Paus Menyesal, Malaysia Belum Puas
Senin, 18 Sep 2006 11:44 WIB
Jakarta - Paus Benedictus XVI telah menyatakan penyesalannya atas pidatonya yang menyinggung umat Islam. Namun pemerintah Malaysia belum puas dengan sikap Paus itu.
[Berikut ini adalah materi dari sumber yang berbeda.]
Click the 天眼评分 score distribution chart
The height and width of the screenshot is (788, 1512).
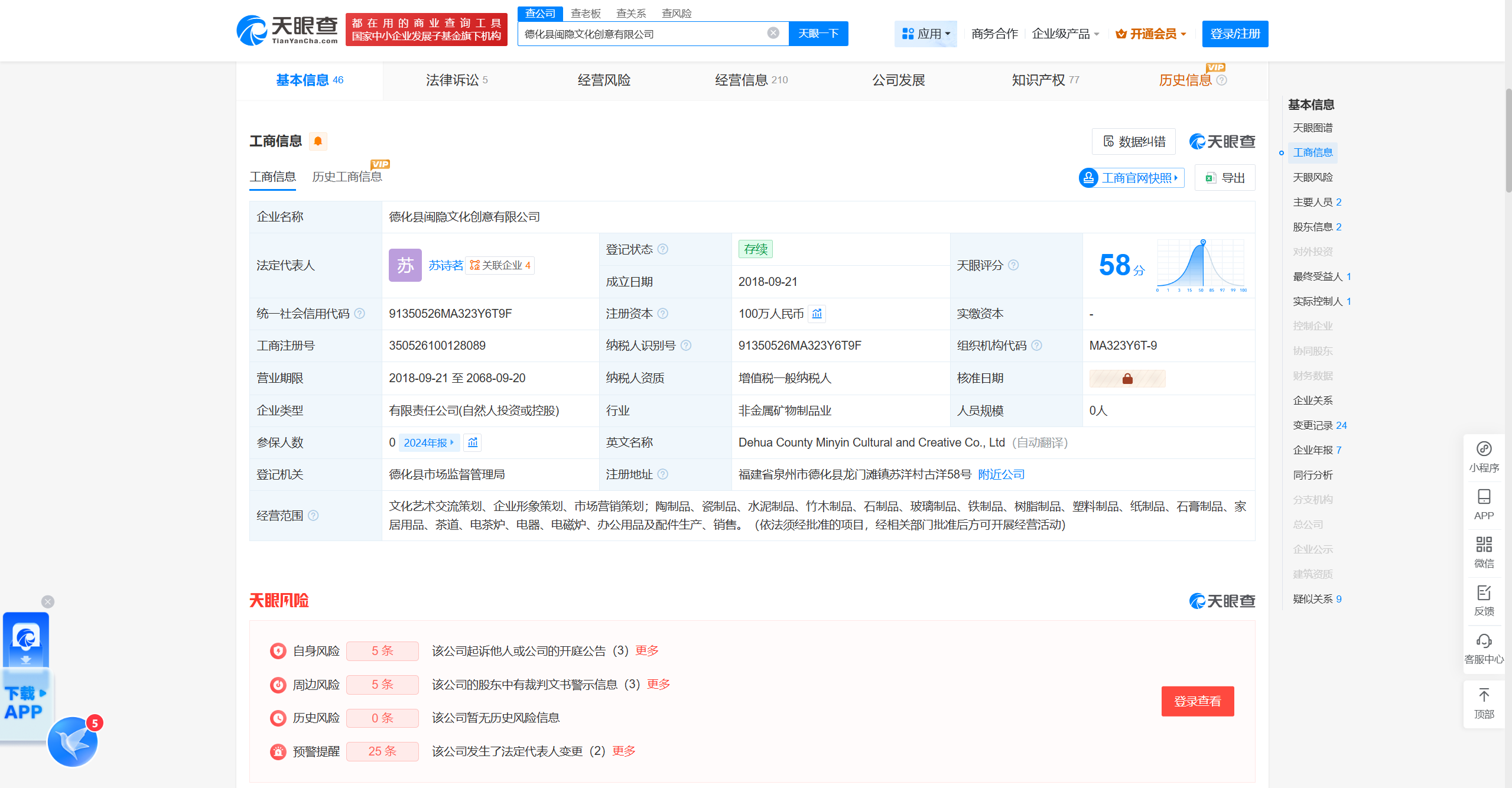tap(1200, 265)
Negeri jiran itu akan terus mendesak Paus untuk menyampaikan permintaan maaf secara penuh.Demikian disampaikan Menteri Luar Negeri (Menlu) Malaysia Syed Hamid Albar seperti dilansir kantor berita AFP, Senin (18/9/2006)."Statemen oleh Paus yang mengatakan bahwa dia menyesal atas reaksi kemarahan, belum cukup untuk meredakan kemarahan, apalagi karena dia pemimpin tertinggi Vatikan," tegas Syed Hamid seperti dikutip kantor berita resmi Malaysia, Bernama.Menurut Syed Hamid, Paus harus menarik ucapannya karena dia cuma mengatakan "sangat menyesal" atas reaksi negatif.Paus menimbulkan kemarahan para pemimpin muslim di dunia setelah berpidato di sebuah universitas Jerman pekan lalu. Dalam pidato itu, Paus mengutip ucapan seorang kaisar Kristen ortodoks abad ke-14 yang mengkritik beberapa ajaran Nabi Muhammad.Perdana Menteri Malaysia Abdullah Ahmad Badawi sebelumnya juga telah mengimbau Paus untuk minta maaf dan mencabut perkataannya.